This study is carried out in the framework of the methodology of socio-cultural determination of psychic and personal development (S.L. Rubinstein, L.S. Vygotsky, A.N. Leontiev etc.). The key provisions of this methodology underline the leading role of cultural factors and social development in formation of higher psychological functions and basic personal structures [36, 47]. The research of the designated issue is based on cultural-historical and axiological approaches . The first approach considers the personality as a product of cultural values comprehension by the individual [47], while the second approach recognizes it as an active seeker and carrier of values [14, 19, 22, 26, 28].

The study applies the method of conceptual reconstruction of the value space of psychological health, which comprises distinguishing and subsequent summation of value resources of socio-cultural experience, where the main meaning loci of the civilizational matrix are historically concentrated [39, 40]. As for the tools of scientific design, in our study we rely on the method of modeling .

Findings and discussions

Structural components and levels of youth psychological health. In revealing structural characteristics of such complicated phenomenon as psychological health various researchers commonly distinguish several levels of psychological functioning forming up a complex of productive human performance and life activity [24]. Before everything else the biological, psychological, sociocultural aspects are singled out in this intrinsic organization [6].

Proceeding from existing approaches and studies, we deem it to be rightly to distinguish three primary components of psychological health – psychosomatic , functional-psychological and spiritual . Being deeply interrelated, the said components mediate each other and, on the whole, correspond to three levels of human life activity: organismic level, levels of individuum and personality [46]. These components form a structure, which is schematically presented in table 1.

Table 1.

The structure and levels of youth psychological health

Grades of develop-

ment

Basic components of

youth psychological vitality

Systems

of life activity

Existential status

Levels of health

mental health

psycholo-gical health

I.

Psycho-somatic component

bodily-physiological organization

Organism

+

+

II.

Functional-psychosocial component

regulatory-behavioral system

Individual

+

+

III.

Spiritual component

value-sense organization

Personality

+

The psychosomatic component is responsible mainly for bodily physiological health, and functional-psychological component is responsible for regulatory-behavioral status (ensuring stable and coordinated work of psychical functions both lower and superior), while the spiritual component foots value-sense or moral foundation of health.
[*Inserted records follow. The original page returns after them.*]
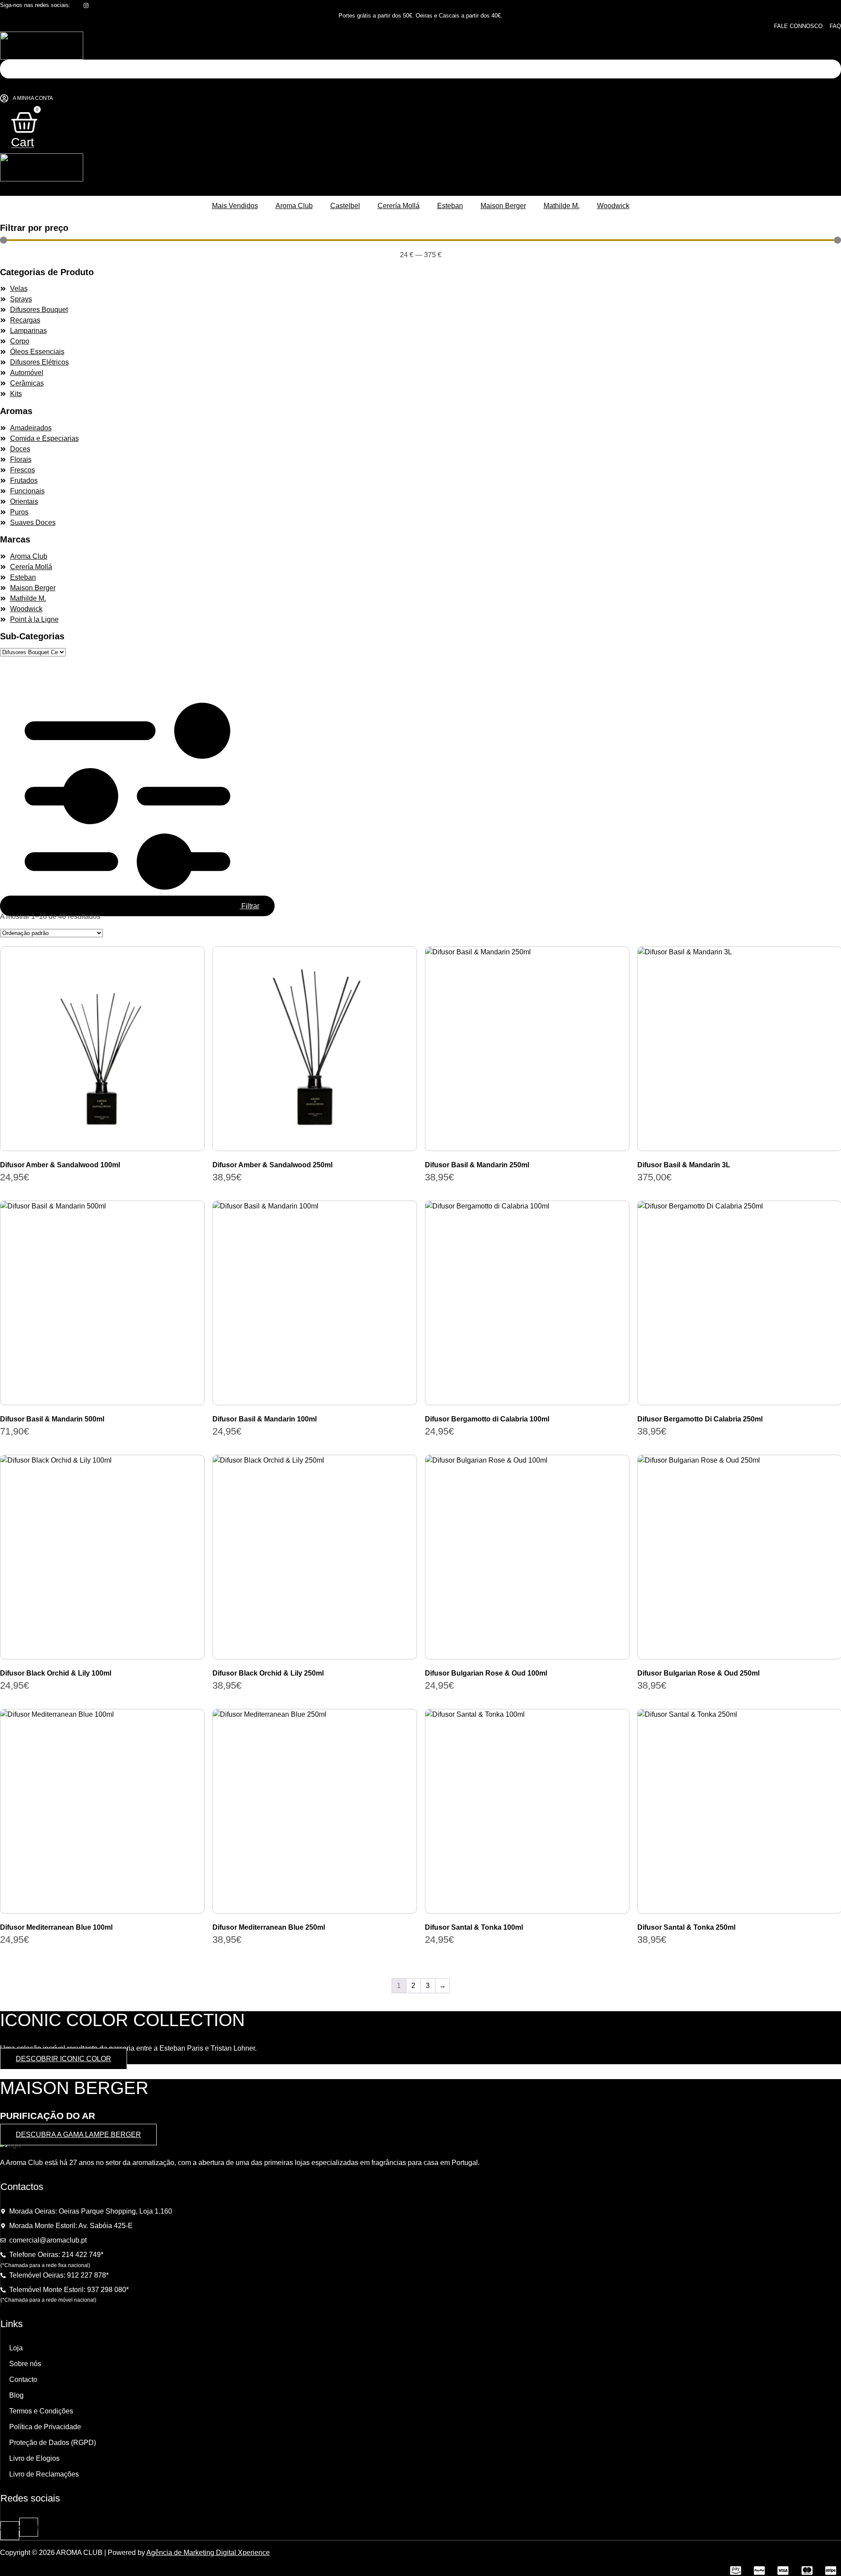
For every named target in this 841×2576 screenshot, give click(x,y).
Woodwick (613, 205)
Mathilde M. (562, 205)
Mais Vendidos (235, 205)
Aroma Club (294, 205)
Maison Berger (503, 205)
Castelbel (345, 205)
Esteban (450, 205)
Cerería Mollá (399, 205)
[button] (419, 85)
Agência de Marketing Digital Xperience (208, 2552)
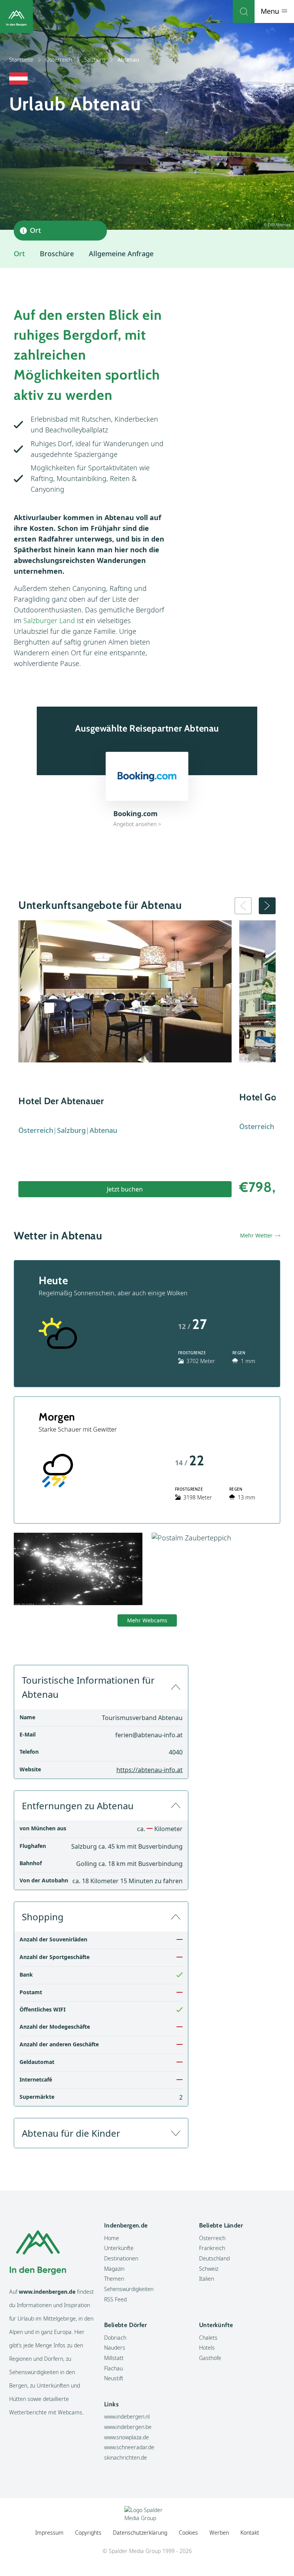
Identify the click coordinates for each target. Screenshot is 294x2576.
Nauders (114, 2347)
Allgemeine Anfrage (121, 253)
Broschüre (57, 253)
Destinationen (121, 2258)
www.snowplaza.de (126, 2437)
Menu (271, 11)
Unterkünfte (119, 2248)
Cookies (188, 2532)
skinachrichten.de (125, 2457)
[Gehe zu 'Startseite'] (16, 16)
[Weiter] (267, 905)
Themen (114, 2278)
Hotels (207, 2347)
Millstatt (114, 2358)
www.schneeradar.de (129, 2447)
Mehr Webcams (147, 1620)
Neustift (113, 2378)
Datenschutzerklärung (140, 2532)
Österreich (59, 59)
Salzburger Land (49, 620)
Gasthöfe (210, 2358)
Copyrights (88, 2532)
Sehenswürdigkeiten (129, 2289)
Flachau (113, 2368)
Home (111, 2238)
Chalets (208, 2337)
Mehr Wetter (256, 1235)
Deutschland (214, 2258)
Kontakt (249, 2532)
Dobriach (115, 2337)
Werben (219, 2532)
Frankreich (212, 2248)
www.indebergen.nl (127, 2416)
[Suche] (244, 11)
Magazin (114, 2268)
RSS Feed (115, 2299)
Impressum (49, 2532)
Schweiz (208, 2268)
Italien (206, 2278)
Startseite (21, 59)
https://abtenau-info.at (149, 1770)
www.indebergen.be (128, 2426)
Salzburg (94, 59)
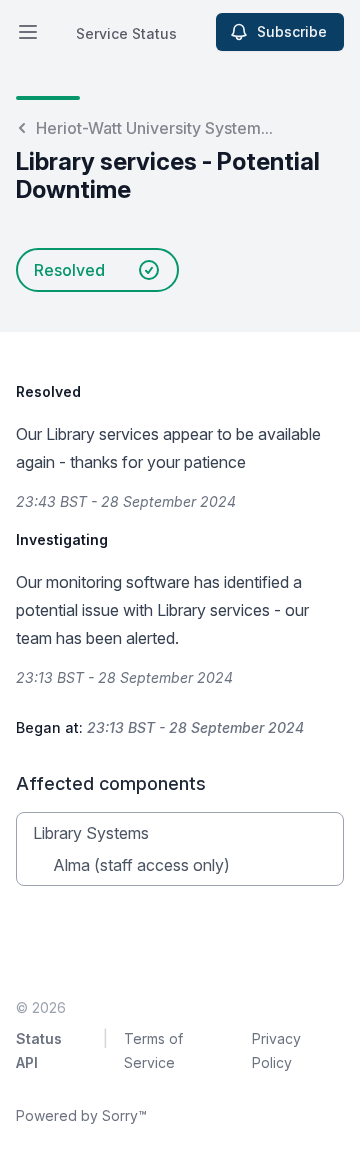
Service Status (126, 33)
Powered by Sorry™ (81, 1115)
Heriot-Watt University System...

Relevant to the sphere of consciousness and self-consciousness, the spiritual component comprises personal formations of psychological health (values, meanings, ideas, ideals, beliefs, principles, moral standards etc.).

At the level of the first two components a number of processes comprising the foundation of mental health are outlined, but upon introduction of the third spiritual component yet a higher metaphysical level is formed which ensures integrity of personality and its adequate life activity. Combined together the said levels form an integral set of patterns and features, which define the status of psychological health (see Table 1).

On the whole, psycho-somatic and functional-psychosocial components jointly form a natural basis of psychological health, and the spiritual component represents organizational super-structure that operates the two primary components. The ancient maxim “A healthy mind lives in a healthy body” is undoubtedly true. However, it is not the whole truth about health. Thus, if the spirit is undermined, the body suffers too. On the opposite, strength and fortitude of spirit can mend body malfunctions to foster a man to live a full life.

It should be noted that in reliance to the age the role of the specified components is not definitive and may shift through different stages of ontogenesis. So, at early stages of ontogenesis the psychosomatic and functional-psychological components have predominant role in health maintenance. However, the spiritual component starts dominating especially during teenage and preadult periods, when ego-structures set up; this leading role is retained for spiritual component throughout the years up to later stages, and then primary components can come to the fore again under objective process of physical ageing. Nevertheless, as long as the consciousness lingers in a man, the spiritual component preserves its dominant part in the mental health structure.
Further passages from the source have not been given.